## Your goal
Beginning with the line that contains "Where should I click to: Expand" and concluding with the final line of the listing below, output each line exactly, and only those lines.

______

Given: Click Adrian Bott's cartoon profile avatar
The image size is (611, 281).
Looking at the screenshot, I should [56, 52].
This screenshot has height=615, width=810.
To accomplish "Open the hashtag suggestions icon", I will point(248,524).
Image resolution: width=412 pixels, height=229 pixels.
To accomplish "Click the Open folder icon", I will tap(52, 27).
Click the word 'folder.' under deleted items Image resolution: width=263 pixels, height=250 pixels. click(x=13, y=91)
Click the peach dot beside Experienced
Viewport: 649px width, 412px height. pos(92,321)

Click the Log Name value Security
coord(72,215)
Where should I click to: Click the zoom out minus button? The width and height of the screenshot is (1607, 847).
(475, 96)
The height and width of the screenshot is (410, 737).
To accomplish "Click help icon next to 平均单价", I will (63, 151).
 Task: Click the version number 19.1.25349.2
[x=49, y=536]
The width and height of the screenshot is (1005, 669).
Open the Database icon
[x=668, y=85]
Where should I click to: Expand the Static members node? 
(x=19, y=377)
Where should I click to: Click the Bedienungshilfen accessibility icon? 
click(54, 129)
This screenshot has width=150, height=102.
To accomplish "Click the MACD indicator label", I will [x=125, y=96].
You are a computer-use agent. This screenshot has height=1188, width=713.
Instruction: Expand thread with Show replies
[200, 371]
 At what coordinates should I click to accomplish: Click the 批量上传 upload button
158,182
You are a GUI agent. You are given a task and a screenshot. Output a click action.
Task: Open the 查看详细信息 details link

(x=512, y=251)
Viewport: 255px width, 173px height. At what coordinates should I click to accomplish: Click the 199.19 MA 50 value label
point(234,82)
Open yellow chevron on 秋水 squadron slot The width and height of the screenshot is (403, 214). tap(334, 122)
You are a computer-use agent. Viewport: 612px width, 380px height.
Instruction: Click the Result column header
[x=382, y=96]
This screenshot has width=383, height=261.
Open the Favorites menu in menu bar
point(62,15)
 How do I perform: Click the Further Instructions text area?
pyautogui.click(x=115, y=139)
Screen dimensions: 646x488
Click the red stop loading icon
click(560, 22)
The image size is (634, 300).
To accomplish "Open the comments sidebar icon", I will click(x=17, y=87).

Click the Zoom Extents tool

______

## Result of the task
Where should I click to: Expand the Static members node? 
(x=19, y=377)
Where should I click to: Click the Bedienungshilfen accessibility icon? 
click(54, 129)
This screenshot has width=150, height=102.
To accomplish "Click the MACD indicator label", I will [x=125, y=96].
You are a computer-use agent. This screenshot has height=1188, width=713.
Instruction: Expand thread with Show replies
[200, 371]
 At what coordinates should I click to accomplish: Click the 批量上传 upload button
158,182
You are a GUI agent. You are given a task and a screenshot. Output a click action.
Task: Open the 查看详细信息 details link

(x=512, y=251)
Viewport: 255px width, 173px height. At what coordinates should I click to accomplish: Click the 199.19 MA 50 value label
point(234,82)
Open yellow chevron on 秋水 squadron slot The width and height of the screenshot is (403, 214). tap(334, 122)
You are a computer-use agent. Viewport: 612px width, 380px height.
Instruction: Click the Result column header
[x=382, y=96]
This screenshot has width=383, height=261.
Open the Favorites menu in menu bar
point(62,15)
 How do I perform: Click the Further Instructions text area?
pyautogui.click(x=115, y=139)
Screen dimensions: 646x488
Click the red stop loading icon
click(560, 22)
The image size is (634, 300).
To accomplish "Open the comments sidebar icon", I will click(x=17, y=87).

Click the Zoom Extents tool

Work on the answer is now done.